- Developer: Pocketwatch Games
- Publishers: Pocketwatch Games, MumboJumbo
- Designer: Andy Schatz
- Series: World Ventures
- Engine: Torque Game Engine
- Platforms: Windows, Mac OS X
- Release: NA: October 2005; (v1.0)
- Genre: Simulation
- Mode: Single-player

= Wildlife Tycoon: Venture Africa =

2005 video game

Wildlife Tycoon: Venture Africa is a simulation video game set in Africa. Players create and control African animals such as lions, elephants, zebras in this strategy game. To succeed, the player must discover the unique behaviors of each species and build food and water sources to suit them. They must plan their ecosystem well so that it can help both predator and prey achieve balance in the wild. The player can also select any animal and teach it about far away food sources, or select a predator to take down a herbivore.

Venture Africa was published by casual game publisher, MumboJumbo, and is also sold online from the Pocketwatch Games website as well as a number of other gaming portals.

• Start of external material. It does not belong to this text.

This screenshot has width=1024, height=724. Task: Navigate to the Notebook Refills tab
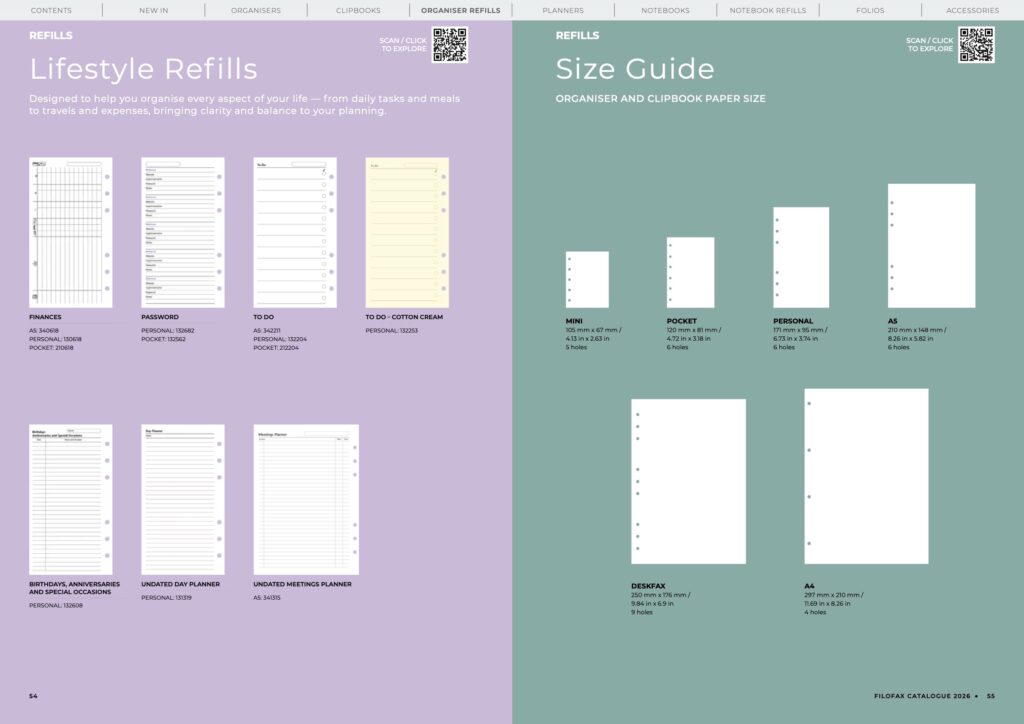767,10
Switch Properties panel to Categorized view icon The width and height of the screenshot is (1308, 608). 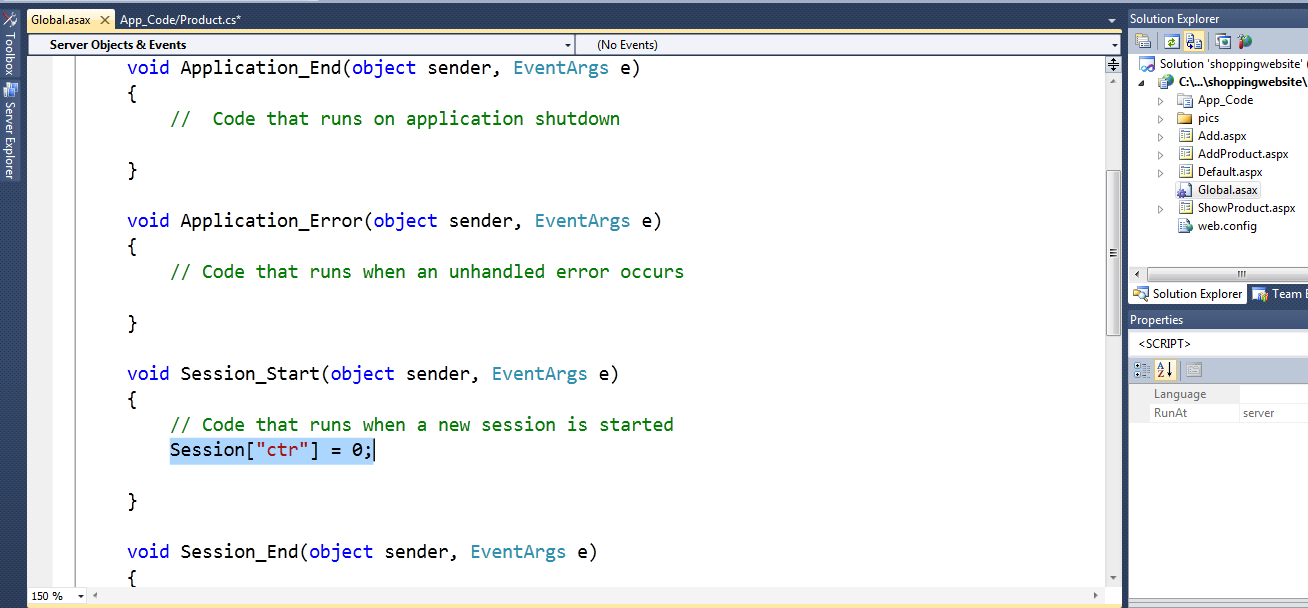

The title was developed in 10 months for a total of USD8,000, and sold about 65,000 copies. Andy Schatz, CEO and founder of Pocketwatch Games, designed, programmed, produced and contributed art to the game. A team of seven remote contractors provided the rest of the art and media for the game.

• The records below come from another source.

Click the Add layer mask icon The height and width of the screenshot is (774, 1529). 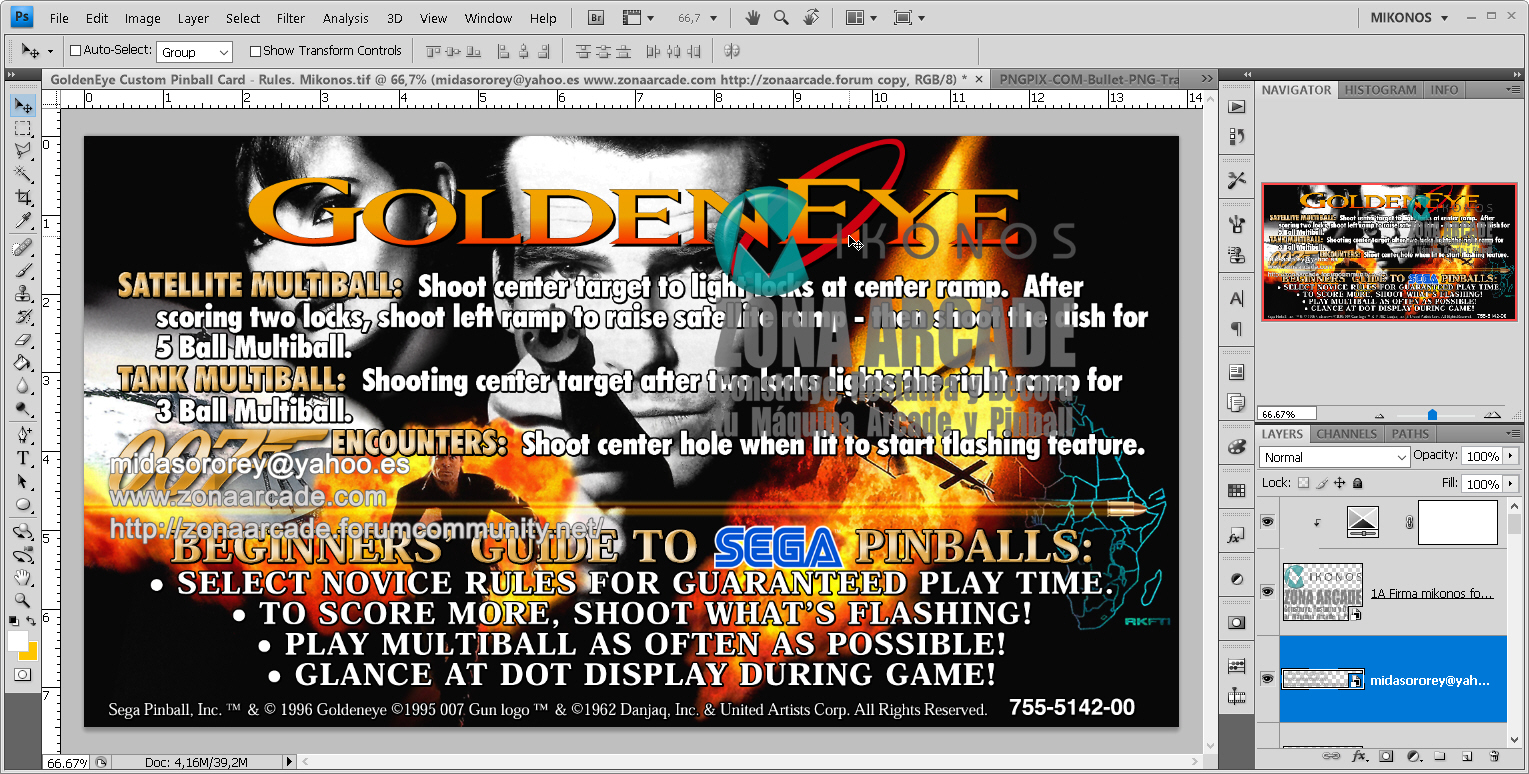[1386, 757]
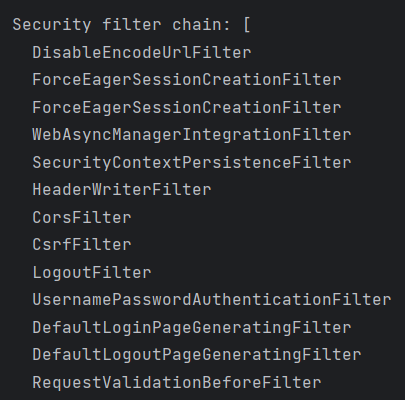Place cursor at end of CorsFilter

pos(131,218)
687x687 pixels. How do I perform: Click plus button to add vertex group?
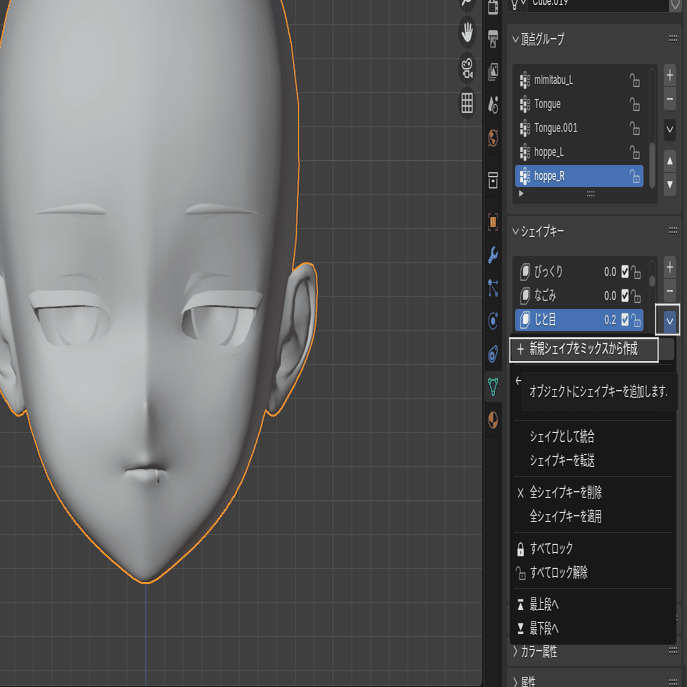[x=669, y=75]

== Awards and reception ==
- Independent Games Festival 2006
- Grand Prize Finalist
- Slamdance Guerilla Gamemaker Competition 2006
- Grand Prize Finalist
- Indie Games Con 2005
- Most Innovative Runner Up
- Best Overall Runner Up

Hypers Tim Henderson commends the game for its "simple interface" as well as "great life and death balance". However, he criticises the game for its "tutorial [which] is a little vague and no camera rotation".

==Legacy==
Venture Africa spawned a sequel called Venture Arctic. Venture Arctic was released on the 26 May 2007 and has approximately double the number of animals compared to Venture Africa. Venture Dinosauria was cancelled before its 2009 release date.